Document section:
This general thesis is then further developed in Chapter 3, “Crime control in Western countries, 1970 to 2000”, by Lyn Hinds. By exploring the twin measures of the number of people incarcerated per 100,000 population and the number of police officers for the same population, the author exposes the higher rate of custody in America as contrasted with Australia and Europe and, in addition, and no doubt more importantly, we are provided with significant insights respecting the crime control variations across states for the past decades. In this vein, I wish to add that the Student Handbook of Criminal Justice and Criminology,2 edited by John Muncie and David Wilson, contains these remarks, penned by Barry Goldson: “Although ‘official’ statistics do not appear to indicate that youth crime is significantly increasing in scope and / or severity, recent policy and practice responses to ‘young offenders’ have taken a markedly punitive turn.” (See page 221 of “Youth Crime and Youth Justice”, on pages 221-234).
The next contribution whose value I wish to underscore in particular is found on pages 121-138 and was authored by Estella Baker and Julian V. Roberts and is titled “Globalization and the new punitiveness”. In essence, the authors sought (and succeed) in demonstrating to what extent globalization has contributed to the upsurge in sanctions with particular emphasis on the timing of this phenomenon, the cross-border homogeneity which is evident upon close study, and the prevalence of the preoccupation with risk. In effect, the globalization forces are identified as creating or facilitating the creation of a policy environment in which punitive policies may thrive.
At this point, it will be useful to digress somewhat in order to note the contributions of Professors Dawn Moore and Kelly Hannah-Moffat in “The liberal veil: revisiting Canadian penalty”, on pages 85-100. As they observe in the course of their introduction on page 85: “The ‘Canadian model’ of punishment operates under a liberal veil and is increasingly popular and far removed from the kind of punishment described throughout the punitive turn thesis.” Although their objective was not to demonstrate why the incidence of Canadian “punitiveness” in sentencing was markedly restrained in comparison to other jurisdictions, they do offer certain clues to guide future research efforts in this vein.

Given task 1: Render the records as a two-column CSV with the headers "instruction" and "coordinates," one row per instruction, and each value in its own quoted field with line breaks replaced by spaces. Include only the records starting with the line that contains "1229x980 pixels. How" and going on through the last line of the records.
The records that follow have no connection to the passage on penal punitiveness.

Records of target coordinates
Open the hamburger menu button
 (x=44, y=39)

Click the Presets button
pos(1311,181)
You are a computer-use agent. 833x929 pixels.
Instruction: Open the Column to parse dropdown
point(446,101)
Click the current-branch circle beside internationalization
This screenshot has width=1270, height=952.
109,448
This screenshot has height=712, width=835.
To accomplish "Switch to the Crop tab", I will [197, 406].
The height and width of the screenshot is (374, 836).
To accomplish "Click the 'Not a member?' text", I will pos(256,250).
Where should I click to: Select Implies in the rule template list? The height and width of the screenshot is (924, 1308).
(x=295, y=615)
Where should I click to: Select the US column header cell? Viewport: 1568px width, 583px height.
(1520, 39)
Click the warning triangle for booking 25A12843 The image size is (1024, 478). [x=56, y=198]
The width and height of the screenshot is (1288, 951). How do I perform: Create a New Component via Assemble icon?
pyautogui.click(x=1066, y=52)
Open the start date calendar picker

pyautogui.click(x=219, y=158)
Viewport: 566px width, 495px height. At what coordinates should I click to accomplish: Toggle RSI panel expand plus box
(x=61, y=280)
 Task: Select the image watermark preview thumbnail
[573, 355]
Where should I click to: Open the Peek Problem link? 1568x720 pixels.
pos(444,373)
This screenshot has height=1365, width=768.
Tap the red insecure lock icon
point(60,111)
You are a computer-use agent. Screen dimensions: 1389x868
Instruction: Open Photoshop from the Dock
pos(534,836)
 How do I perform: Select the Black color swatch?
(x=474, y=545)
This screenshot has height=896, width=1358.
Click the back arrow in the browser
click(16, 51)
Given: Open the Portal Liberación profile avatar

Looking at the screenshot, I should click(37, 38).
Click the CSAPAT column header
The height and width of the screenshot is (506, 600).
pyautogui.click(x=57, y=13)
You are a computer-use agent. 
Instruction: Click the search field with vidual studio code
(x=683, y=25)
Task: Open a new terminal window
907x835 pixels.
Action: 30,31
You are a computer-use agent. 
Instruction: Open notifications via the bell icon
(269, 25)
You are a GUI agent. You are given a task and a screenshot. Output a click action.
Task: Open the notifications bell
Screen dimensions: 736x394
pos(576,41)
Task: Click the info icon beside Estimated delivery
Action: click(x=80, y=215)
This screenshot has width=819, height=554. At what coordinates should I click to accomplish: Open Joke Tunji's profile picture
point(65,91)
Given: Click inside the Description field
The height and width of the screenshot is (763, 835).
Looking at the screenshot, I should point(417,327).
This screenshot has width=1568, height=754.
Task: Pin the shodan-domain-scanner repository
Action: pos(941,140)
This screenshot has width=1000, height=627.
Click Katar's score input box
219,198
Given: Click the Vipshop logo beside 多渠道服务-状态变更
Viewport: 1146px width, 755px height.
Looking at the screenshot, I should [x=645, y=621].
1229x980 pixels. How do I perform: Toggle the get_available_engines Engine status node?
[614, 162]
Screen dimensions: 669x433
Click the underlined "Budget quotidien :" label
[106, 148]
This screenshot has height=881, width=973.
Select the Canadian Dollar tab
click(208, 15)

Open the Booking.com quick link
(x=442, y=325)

Given task 2: Write out the passage on penal punitiveness word for word, starting with "At this point, it" and going on through "in this vein.".

Full solution 1:
instruction,coordinates
"1229x980 pixels. How do I perform: Toggle the get_available_engines Engine status node?","[614, 162]"
"Screen dimensions: 669x433 Click the underlined ""Budget quotidien :"" label","[106, 148]"
"This screenshot has height=881, width=973. Select the Canadian Dollar tab","click(208, 15)"
"Open the Booking.com quick link","(x=442, y=325)"

Full solution 2:
At this point, it will be useful to digress somewhat in order to note the contributions of Professors Dawn Moore and Kelly Hannah-Moffat in “The liberal veil: revisiting Canadian penalty”, on pages 85-100. As they observe in the course of their introduction on page 85: “The ‘Canadian model’ of punishment operates under a liberal veil and is increasingly popular and far removed from the kind of punishment described throughout the punitive turn thesis.” Although their objective was not to demonstrate why the incidence of Canadian “punitiveness” in sentencing was markedly restrained in comparison to other jurisdictions, they do offer certain clues to guide future research efforts in this vein.